Rory Gardiner's Webpage

16, Nov, 2009

Monday 16th November 2009


The Doctors and Nurses at Starship have done a wonderful job caring for Rory this year.  They have saved his life, and kept him alive and as comfortable as possible during treatment I could never have imagined.  We have been blown away by their dedication, and grateful for their existence.  For the past 8 months (almost to the day) I have tried to match their contribution, willed myself to be calm, selfless, patient, tolerant and strong, and I have succeeded.  But over the past few days I have struggled.  I have been frustrated, irritable, and impatient.  I felt like I couldn't remain on the ward one more hour.  I think it was because the end of treatment was in sight, but teasingly beyond my grasp.  I have disagreed with the Doctors about keeping Rory in the ward, and pumped full of antibiotics, for as long as they have (nine days).  The Doctors err on the side of caution (to the nth degree), and sometimes I feel it is to the detriment of Rory's overall health and wellbeing.  I am powerless to effect change, and put in place an alternative regime.  I know my attitude has affected all the boys.  Their moods have been mirror images of mine, but I have been incapable of feeling any other way.  So we have all struggled, and waited. 

It took all day to arrange Rory's discharge.  His white blood count had come up to 1.18, and his neutophils to 0.45.  This was high enough for him to be released.  He had a GCSF injection this morning, and will need them for a few more days to aid his immune system's recovery.  This morning Rory had a repeat hearing test.  Fortunately there has been no change to his hearing since the last chemo cycle, although there may be deterioration with time.  He has suffered some hearing loss at the mid and high frequencies, and will need a hearing aid for school.  The technician took a mould of his ears today so the hearing aids can be made.  He will have them fitted in January. 

At 2.30pm we saw Dr Stephen.  He gave the sign-off for Rory to be discharged.  Rory had his Hickman lines locked/filled with the key antibiotic (Vancomyacin).  Tomorrow this will be replaced with Heparin (normal lock) which prevents his blood from clotting.  Rory will need a blood test on Wednesday morning to determine if he needs a platelet transfusion before we head home on Wednesday afternoon.  He is booked to have an operation to remove the Hickman line on the 17th of December.  This is the earliest he can get in.  We hope he won't be 'bumped off' due to other surgical priorities as he would have to wait a further 5 weeks.  At the end of January 2010 he will have an MRI, a repeat kidney function test and heart echo, and a clinic visit with Dr Stephen. 

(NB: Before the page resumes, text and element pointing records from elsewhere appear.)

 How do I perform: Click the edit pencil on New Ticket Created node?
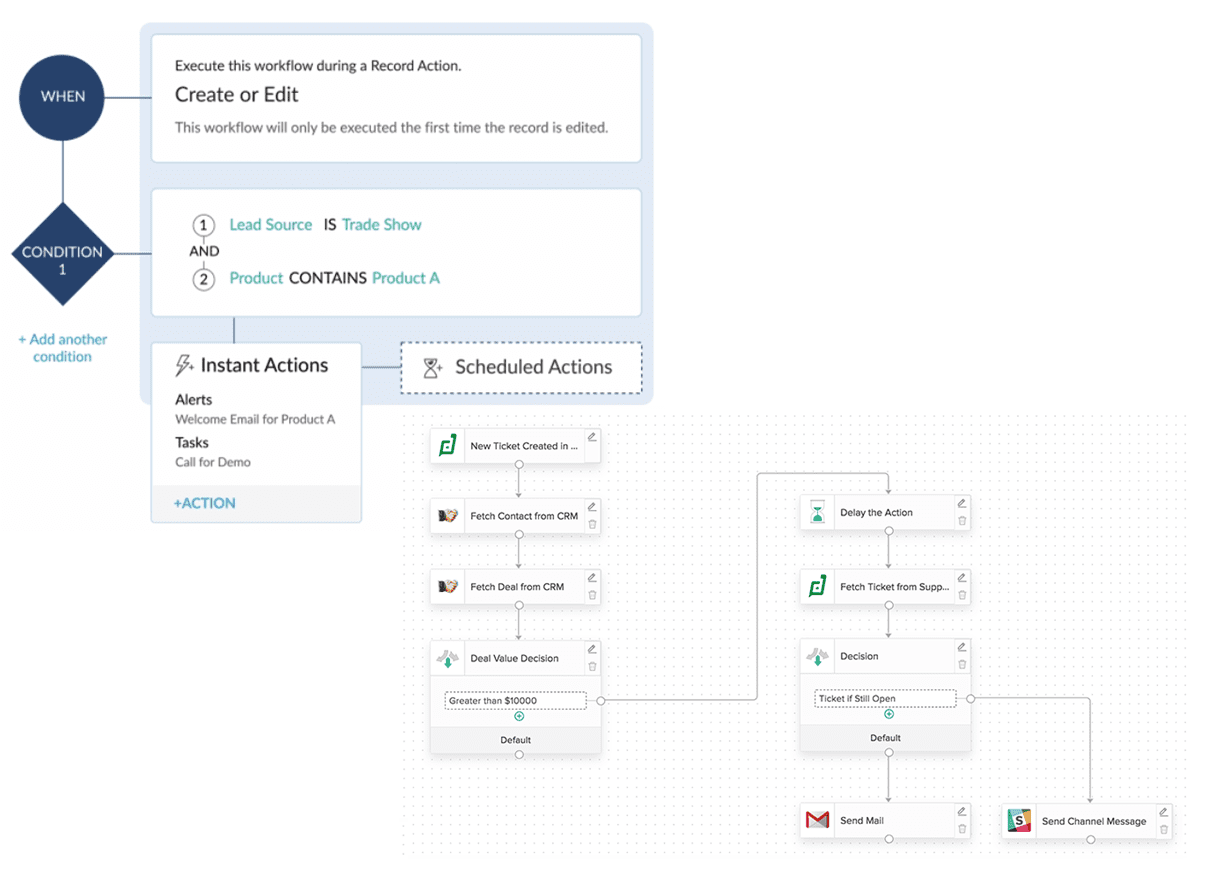coord(592,437)
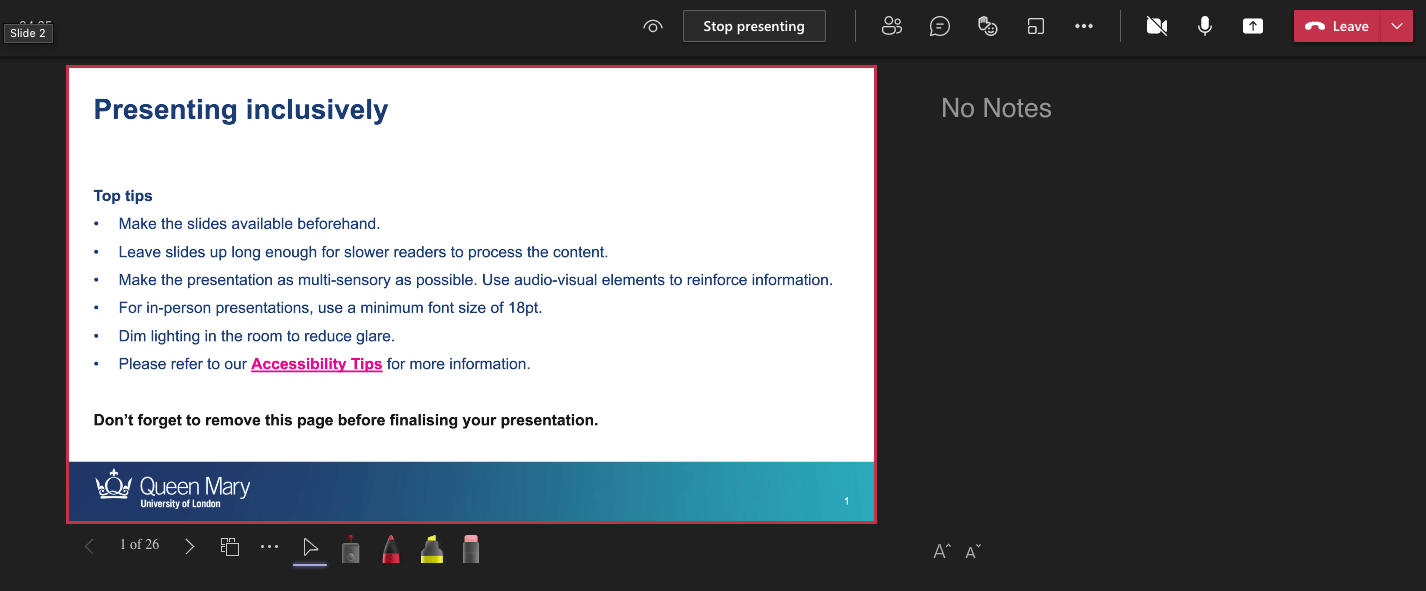Increase the notes font size

940,550
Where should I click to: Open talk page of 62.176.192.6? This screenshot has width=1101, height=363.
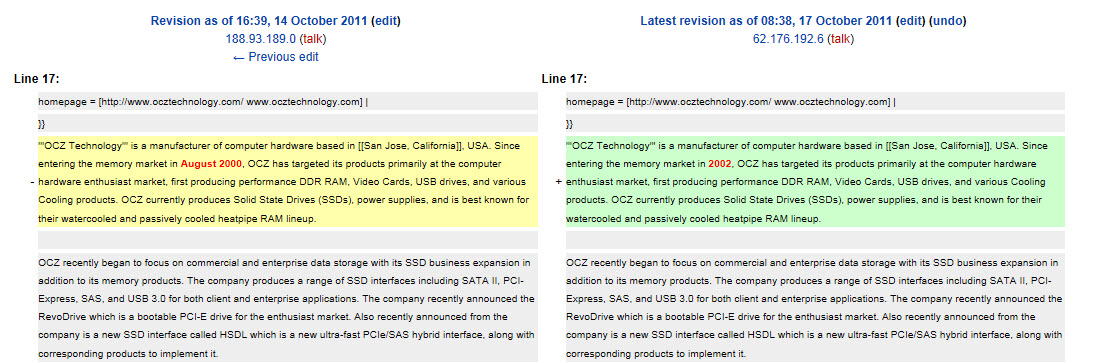(840, 39)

We finally got to the RM apartment at 4.30pm!  Thankfully Sam has gotten out of the ward today for school at RM House.  This morning they did reading and maths, and this afternoon had some computer time and played the Amazing mammoth hunt board game.  In some ways I feel bad he is leaving RM school, and his good friend Noah, this week.  The school has provided him with something tangible to do, stability and a sense of normality.  Noah has provided him with warmth and support, unique in the way only a sibling affected by cancer can.   I know he will miss them both.